--- Work instruction ---
Please reproduce, exactly and with nothing added, the line containing "Viewport: 2284px width, 1252px height." and every line after it to the end of the records.

Dataset entries
/---

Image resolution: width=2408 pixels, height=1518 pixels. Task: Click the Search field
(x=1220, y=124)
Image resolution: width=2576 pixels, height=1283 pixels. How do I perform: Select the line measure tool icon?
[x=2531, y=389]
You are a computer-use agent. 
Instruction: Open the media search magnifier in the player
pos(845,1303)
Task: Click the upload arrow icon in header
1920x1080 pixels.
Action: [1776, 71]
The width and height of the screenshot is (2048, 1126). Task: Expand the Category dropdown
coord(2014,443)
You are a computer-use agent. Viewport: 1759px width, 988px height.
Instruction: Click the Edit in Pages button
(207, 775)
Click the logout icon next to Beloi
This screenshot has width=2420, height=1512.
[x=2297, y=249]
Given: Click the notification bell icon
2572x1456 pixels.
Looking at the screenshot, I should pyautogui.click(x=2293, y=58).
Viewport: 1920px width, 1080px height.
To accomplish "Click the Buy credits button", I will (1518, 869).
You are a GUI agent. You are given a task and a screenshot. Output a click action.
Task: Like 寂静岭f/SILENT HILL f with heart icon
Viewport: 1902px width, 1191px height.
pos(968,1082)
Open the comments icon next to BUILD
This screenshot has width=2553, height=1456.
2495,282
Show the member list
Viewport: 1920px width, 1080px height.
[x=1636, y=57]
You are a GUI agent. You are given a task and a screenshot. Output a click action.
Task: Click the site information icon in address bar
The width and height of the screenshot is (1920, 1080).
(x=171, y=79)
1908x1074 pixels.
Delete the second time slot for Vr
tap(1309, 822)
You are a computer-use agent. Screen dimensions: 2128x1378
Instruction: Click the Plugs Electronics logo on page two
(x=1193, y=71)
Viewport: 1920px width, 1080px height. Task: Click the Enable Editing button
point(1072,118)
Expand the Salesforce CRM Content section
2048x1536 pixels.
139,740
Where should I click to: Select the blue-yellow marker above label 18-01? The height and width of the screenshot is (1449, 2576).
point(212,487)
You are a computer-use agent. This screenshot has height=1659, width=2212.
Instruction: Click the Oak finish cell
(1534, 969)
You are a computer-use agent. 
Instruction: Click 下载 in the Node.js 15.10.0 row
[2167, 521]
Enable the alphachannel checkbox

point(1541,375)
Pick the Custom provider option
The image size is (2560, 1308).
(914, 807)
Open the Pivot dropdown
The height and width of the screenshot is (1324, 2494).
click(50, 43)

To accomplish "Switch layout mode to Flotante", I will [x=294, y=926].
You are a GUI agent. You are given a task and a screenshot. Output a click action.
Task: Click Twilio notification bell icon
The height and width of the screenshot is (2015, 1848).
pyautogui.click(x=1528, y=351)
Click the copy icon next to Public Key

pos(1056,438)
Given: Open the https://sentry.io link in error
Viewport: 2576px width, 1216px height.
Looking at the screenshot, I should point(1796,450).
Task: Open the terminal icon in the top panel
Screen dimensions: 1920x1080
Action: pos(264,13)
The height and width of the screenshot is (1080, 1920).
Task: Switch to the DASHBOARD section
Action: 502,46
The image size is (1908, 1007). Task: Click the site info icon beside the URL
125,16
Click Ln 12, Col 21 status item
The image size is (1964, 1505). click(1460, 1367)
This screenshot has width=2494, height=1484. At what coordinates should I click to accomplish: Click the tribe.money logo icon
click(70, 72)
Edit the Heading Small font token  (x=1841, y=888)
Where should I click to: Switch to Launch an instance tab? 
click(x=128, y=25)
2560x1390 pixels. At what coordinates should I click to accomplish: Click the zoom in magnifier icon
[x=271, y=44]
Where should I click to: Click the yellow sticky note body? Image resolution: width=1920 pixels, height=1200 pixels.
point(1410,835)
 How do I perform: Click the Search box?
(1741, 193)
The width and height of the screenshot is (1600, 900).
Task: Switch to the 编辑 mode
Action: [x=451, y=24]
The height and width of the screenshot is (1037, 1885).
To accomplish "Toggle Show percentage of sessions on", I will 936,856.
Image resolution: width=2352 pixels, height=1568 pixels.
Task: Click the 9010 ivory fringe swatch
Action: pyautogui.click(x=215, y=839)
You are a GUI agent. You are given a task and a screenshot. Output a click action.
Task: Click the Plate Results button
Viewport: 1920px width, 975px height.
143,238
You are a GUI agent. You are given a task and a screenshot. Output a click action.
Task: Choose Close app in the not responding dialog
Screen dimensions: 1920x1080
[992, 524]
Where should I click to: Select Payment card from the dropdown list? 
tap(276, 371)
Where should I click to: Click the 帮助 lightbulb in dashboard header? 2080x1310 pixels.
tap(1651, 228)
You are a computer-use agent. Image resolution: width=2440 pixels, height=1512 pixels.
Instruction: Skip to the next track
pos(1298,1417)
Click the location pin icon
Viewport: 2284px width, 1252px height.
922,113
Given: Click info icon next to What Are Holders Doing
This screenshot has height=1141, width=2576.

\---

--- Answer area ---
Viewport: 2284px width, 1252px height.
922,113
Given: Click info icon next to What Are Holders Doing
This screenshot has height=1141, width=2576.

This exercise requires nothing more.